Blattlose Ungeheuer schlugen gegen
seine Scheibe und er bemerkte es nicht, vielleicht hatte er noch nicht einmal
gesehen, dass der Herbst aus dem Sommer den Winter gemacht hatte. Herr
Professor, hatte ich gesagt, meine Arbeit, meine Thesen, es stimmt nichts mehr.

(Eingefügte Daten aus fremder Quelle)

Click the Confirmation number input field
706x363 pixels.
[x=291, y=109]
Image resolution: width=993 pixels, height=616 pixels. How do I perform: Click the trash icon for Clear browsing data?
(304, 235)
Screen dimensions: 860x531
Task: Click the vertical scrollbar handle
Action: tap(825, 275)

Ich kann sie so nicht weiterschreiben. Hinter mir fiel die Tür mit einem leisen
Klicken ins Schloss. Als er mich registrierte, lehnte er sich zurück und sagte,
Ada, Sie sind es, schön, dann machen Sie eben anders weiter.
Es geht nicht einfach so anders, sagte
ich, die Frauen aus England haben ihre Felder verlassen, weil sie sich
sattgesehen haben an dem ewigen Grün. Sie haben ihren Schritt verlangsamt und
sich Flügel wachsen lassen. Flügel, fragte Professor Röslein und guckte
betroffen. Ja, antwortete ich. Wie ins All geschossen, haben sie ihre Suche
fortgesetzt, und weil ihnen auch das nicht genügt hat, ist ihr Dahingleiten zu
einem hektischen Flügelschlagen geworden. Bis heute haben sie die Felder nicht
mehr gefunden und niemand kommt, um sie ihnen zu zeigen, weil es nur noch
wenige Menschen gibt, die sie sehen können. Meine Stimme war laut geworden und
Professor Röslein sagte, Ada, aber ich ließ ihn nicht weiterreden, ich musste
ihm alles sagen, die ganze Wahrheit. Selbst wenn ihnen jemand die Hand reicht,
jemand mit Erde unter den Schuhen, erkennen sie ihn nicht. Sie lachen ihn aus
und sagen, ich geh weg von dir, weil du Schweine hast.
Schweine, sagte Professor Röslein,
aber er hatte es nicht verstanden. Machen Sie weiter, sagte er, senkte den Kopf
in ein Buch, das er schon mehrfach verzettelt hatte, und da wusste ich, dass
das Gespräch beendet war.
Ich blieb noch einen Moment stehen,
mitten in seinem Zimmer, in seinem Durcheinander, sah auf ihn nieder, wie er da
saß, zerfurcht und farblos, er sah müde aus. Die Bewegungen seiner Hände waren
fahrig und er schien nicht zu bemerken, dass ich noch da war. Leise verließ ich
den Raum und kochte ihm einen Kaffee.
Irgendwann würde Wolff so dort sitzen
und mein Weg führte in die gleiche Richtung, und es stieg ein Gefühl in mir
hoch, das ich nicht kannte, ein kurzer Stillstand, ein Schwindel, und als ich
Professor Röslein den Kaffee auf den Tisch stellte, erkannte ich, was es war.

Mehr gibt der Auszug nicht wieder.